**EXERCISE:** Render all of the material below as a JSON list of strings, with one string per line and blank lines omitted.

**RECORDS FOR THE TASK:**

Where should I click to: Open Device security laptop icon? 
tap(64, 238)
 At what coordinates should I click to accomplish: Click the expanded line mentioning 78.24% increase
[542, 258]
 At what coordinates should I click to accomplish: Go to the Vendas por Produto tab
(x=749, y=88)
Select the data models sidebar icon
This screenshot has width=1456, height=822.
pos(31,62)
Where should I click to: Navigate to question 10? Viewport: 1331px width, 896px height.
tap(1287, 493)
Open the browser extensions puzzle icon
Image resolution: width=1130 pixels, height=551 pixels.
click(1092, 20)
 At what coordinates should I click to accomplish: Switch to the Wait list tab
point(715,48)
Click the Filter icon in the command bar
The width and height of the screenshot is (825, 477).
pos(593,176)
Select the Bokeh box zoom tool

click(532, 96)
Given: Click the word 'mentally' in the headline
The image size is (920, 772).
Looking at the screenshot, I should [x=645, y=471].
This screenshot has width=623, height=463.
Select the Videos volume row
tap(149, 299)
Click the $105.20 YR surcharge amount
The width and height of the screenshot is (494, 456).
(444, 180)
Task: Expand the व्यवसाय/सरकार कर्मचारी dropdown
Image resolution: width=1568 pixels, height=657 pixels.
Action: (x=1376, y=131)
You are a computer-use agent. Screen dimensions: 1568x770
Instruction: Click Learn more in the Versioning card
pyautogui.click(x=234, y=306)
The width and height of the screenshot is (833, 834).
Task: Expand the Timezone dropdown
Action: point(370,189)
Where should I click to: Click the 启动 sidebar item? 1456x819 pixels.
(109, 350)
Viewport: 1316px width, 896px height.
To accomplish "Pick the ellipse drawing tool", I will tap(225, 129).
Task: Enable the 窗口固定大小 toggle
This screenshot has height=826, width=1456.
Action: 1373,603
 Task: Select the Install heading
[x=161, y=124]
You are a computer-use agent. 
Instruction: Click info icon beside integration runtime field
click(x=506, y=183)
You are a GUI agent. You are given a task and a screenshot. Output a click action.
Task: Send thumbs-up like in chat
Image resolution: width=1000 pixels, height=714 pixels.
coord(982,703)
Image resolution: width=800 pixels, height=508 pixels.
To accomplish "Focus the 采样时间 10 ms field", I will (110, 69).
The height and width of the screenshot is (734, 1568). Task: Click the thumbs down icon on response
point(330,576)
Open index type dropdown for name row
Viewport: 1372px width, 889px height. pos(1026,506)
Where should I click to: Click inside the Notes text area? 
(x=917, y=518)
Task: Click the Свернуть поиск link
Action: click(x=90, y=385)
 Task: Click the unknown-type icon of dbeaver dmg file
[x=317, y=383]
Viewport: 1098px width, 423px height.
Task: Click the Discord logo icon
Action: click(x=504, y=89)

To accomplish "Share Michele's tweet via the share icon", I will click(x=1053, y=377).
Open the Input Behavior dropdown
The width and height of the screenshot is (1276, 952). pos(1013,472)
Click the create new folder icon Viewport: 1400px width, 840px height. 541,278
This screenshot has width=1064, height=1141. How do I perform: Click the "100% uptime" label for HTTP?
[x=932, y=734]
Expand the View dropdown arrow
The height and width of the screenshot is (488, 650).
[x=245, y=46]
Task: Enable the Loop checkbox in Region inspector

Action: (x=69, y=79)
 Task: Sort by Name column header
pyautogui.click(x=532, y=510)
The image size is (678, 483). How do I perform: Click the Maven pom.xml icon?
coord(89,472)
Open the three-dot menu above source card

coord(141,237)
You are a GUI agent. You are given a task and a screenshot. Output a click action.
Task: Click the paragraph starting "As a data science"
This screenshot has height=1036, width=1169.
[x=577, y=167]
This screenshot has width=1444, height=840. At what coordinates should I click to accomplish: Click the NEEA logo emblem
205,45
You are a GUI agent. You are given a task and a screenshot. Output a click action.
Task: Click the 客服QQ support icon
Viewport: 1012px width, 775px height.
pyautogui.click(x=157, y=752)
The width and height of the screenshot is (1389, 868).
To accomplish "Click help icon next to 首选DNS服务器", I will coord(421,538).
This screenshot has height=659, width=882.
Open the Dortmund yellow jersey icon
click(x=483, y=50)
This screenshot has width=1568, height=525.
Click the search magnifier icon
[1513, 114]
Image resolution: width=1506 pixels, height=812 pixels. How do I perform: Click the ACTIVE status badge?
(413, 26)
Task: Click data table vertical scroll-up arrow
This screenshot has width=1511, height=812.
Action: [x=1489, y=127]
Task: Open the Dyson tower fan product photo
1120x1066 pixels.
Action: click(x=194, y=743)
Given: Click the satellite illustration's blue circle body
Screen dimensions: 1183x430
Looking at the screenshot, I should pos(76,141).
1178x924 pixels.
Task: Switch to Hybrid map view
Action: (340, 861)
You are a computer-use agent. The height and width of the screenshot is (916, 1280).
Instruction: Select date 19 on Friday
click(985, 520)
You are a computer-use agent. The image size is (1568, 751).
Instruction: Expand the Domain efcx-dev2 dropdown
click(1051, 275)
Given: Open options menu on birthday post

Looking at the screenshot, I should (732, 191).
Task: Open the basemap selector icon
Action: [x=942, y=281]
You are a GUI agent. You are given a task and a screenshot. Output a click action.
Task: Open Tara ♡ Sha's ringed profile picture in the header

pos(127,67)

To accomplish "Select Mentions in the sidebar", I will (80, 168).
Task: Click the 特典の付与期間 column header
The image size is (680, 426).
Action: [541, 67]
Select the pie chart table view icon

**SOLVED EXERCISE:**
[
  "Where should I click to: Open Device security laptop icon? ",
  "tap(64, 238)",
  " At what coordinates should I click to accomplish: Click the expanded line mentioning 78.24% increase",
  "[542, 258]",
  " At what coordinates should I click to accomplish: Go to the Vendas por Produto tab",
  "(x=749, y=88)",
  "Select the data models sidebar icon",
  "This screenshot has width=1456, height=822.",
  "pos(31,62)",
  "Where should I click to: Navigate to question 10? Viewport: 1331px width, 896px height.",
  "tap(1287, 493)",
  "Open the browser extensions puzzle icon",
  "Image resolution: width=1130 pixels, height=551 pixels.",
  "click(1092, 20)",
  " At what coordinates should I click to accomplish: Switch to the Wait list tab",
  "point(715,48)",
  "Click the Filter icon in the command bar",
  "The width and height of the screenshot is (825, 477).",
  "pos(593,176)",
  "Select the Bokeh box zoom tool",
  "click(532, 96)",
  "Given: Click the word 'mentally' in the headline",
  "The image size is (920, 772).",
  "Looking at the screenshot, I should [x=645, y=471].",
  "This screenshot has width=623, height=463.",
  "Select the Videos volume row",
  "tap(149, 299)",
  "Click the $105.20 YR surcharge amount",
  "The width and height of the screenshot is (494, 456).",
  "(444, 180)",
  "Task: Expand the व्यवसाय/सरकार कर्मचारी dropdown",
  "Image resolution: width=1568 pixels, height=657 pixels.",
  "Action: (x=1376, y=131)",
  "You are a computer-use agent. Screen dimensions: 1568x770",
  "Instruction: Click Learn more in the Versioning card",
  "pyautogui.click(x=234, y=306)",
  "The width and height of the screenshot is (833, 834).",
  "Task: Expand the Timezone dropdown",
  "Action: point(370,189)",
  "Where should I click to: Click the 启动 sidebar item? 1456x819 pixels.",
  "(109, 350)",
  "Viewport: 1316px width, 896px height.",
  "To accomplish \"Pick the ellipse drawing tool\", I will tap(225, 129).",
  "Task: Enable the 窗口固定大小 toggle",
  "This screenshot has height=826, width=1456.",
  "Action: 1373,603",
  " Task: Select the Install heading",
  "[x=161, y=124]",
  "You are a computer-use agent. ",
  "Instruction: Click info icon beside integration runtime field",
  "click(x=506, y=183)",
  "You are a GUI agent. You are given a task and a screenshot. Output a click action.",
  "Task: Send thumbs-up like in chat",
  "Image resolution: width=1000 pixels, height=714 pixels.",
  "coord(982,703)",
  "Image resolution: width=800 pixels, height=508 pixels.",
  "To accomplish \"Focus the 采样时间 10 ms field\", I will (110, 69).",
  "The height and width of the screenshot is (734, 1568). Task: Click the thumbs down icon on response",
  "point(330,576)",
  "Open index type dropdown for name row",
  "Viewport: 1372px width, 889px height. pos(1026,506)",
  "Where should I click to: Click inside the Notes text area? ",
  "(x=917, y=518)",
  "Task: Click the Свернуть поиск link",
  "Action: click(x=90, y=385)",
  " Task: Click the unknown-type icon of dbeaver dmg file",
  "[x=317, y=383]",
  "Viewport: 1098px width, 423px height.",
  "Task: Click the Discord logo icon",
  "Action: click(x=504, y=89)",
  "To accomplish \"Share Michele's tweet via the share icon\", I will click(x=1053, y=377).",
  "Open the Input Behavior dropdown",
  "The width and height of the screenshot is (1276, 952). pos(1013,472)",
  "Click the create new folder icon Viewport: 1400px width, 840px height. 541,278",
  "This screenshot has width=1064, height=1141. How do I perform: Click the \"100% uptime\" label for HTTP?",
  "[x=932, y=734]",
  "Expand the View dropdown arrow",
  "The height and width of the screenshot is (488, 650).",
  "[x=245, y=46]",
  "Task: Enable the Loop checkbox in Region inspector",
  "Action: (x=69, y=79)",
  " Task: Sort by Name column header",
  "pyautogui.click(x=532, y=510)",
  "The image size is (678, 483). How do I perform: Click the Maven pom.xml icon?",
  "coord(89,472)",
  "Open the three-dot menu above source card",
  "coord(141,237)",
  "You are a GUI agent. You are given a task and a screenshot. Output a click action.",
  "Task: Click the paragraph starting \"As a data science\"",
  "This screenshot has height=1036, width=1169.",
  "[x=577, y=167]",
  "This screenshot has width=1444, height=840. At what coordinates should I click to accomplish: Click the NEEA logo emblem",
  "205,45",
  "You are a GUI agent. You are given a task and a screenshot. Output a click action.",
  "Task: Click the 客服QQ support icon",
  "Viewport: 1012px width, 775px height.",
  "pyautogui.click(x=157, y=752)",
  "The width and height of the screenshot is (1389, 868).",
  "To accomplish \"Click help icon next to 首选DNS服务器\", I will coord(421,538).",
  "This screenshot has height=659, width=882.",
  "Open the Dortmund yellow jersey icon",
  "click(x=483, y=50)",
  "This screenshot has width=1568, height=525.",
  "Click the search magnifier icon",
  "[1513, 114]",
  "Image resolution: width=1506 pixels, height=812 pixels. How do I perform: Click the ACTIVE status badge?",
  "(413, 26)",
  "Task: Click data table vertical scroll-up arrow",
  "This screenshot has width=1511, height=812.",
  "Action: [x=1489, y=127]",
  "Task: Open the Dyson tower fan product photo",
  "1120x1066 pixels.",
  "Action: click(x=194, y=743)",
  "Given: Click the satellite illustration's blue circle body",
  "Screen dimensions: 1183x430",
  "Looking at the screenshot, I should pos(76,141).",
  "1178x924 pixels.",
  "Task: Switch to Hybrid map view",
  "Action: (340, 861)",
  "You are a computer-use agent. The height and width of the screenshot is (916, 1280).",
  "Instruction: Select date 19 on Friday",
  "click(985, 520)",
  "You are a computer-use agent. The image size is (1568, 751).",
  "Instruction: Expand the Domain efcx-dev2 dropdown",
  "click(1051, 275)",
  "Given: Open options menu on birthday post",
  "Looking at the screenshot, I should (732, 191).",
  "Task: Open the basemap selector icon",
  "Action: [x=942, y=281]",
  "You are a GUI agent. You are given a task and a screenshot. Output a click action.",
  "Task: Open Tara ♡ Sha's ringed profile picture in the header",
  "pos(127,67)",
  "To accomplish \"Select Mentions in the sidebar\", I will (80, 168).",
  "Task: Click the 特典の付与期間 column header",
  "The image size is (680, 426).",
  "Action: [541, 67]",
  "Select the pie chart table view icon"
]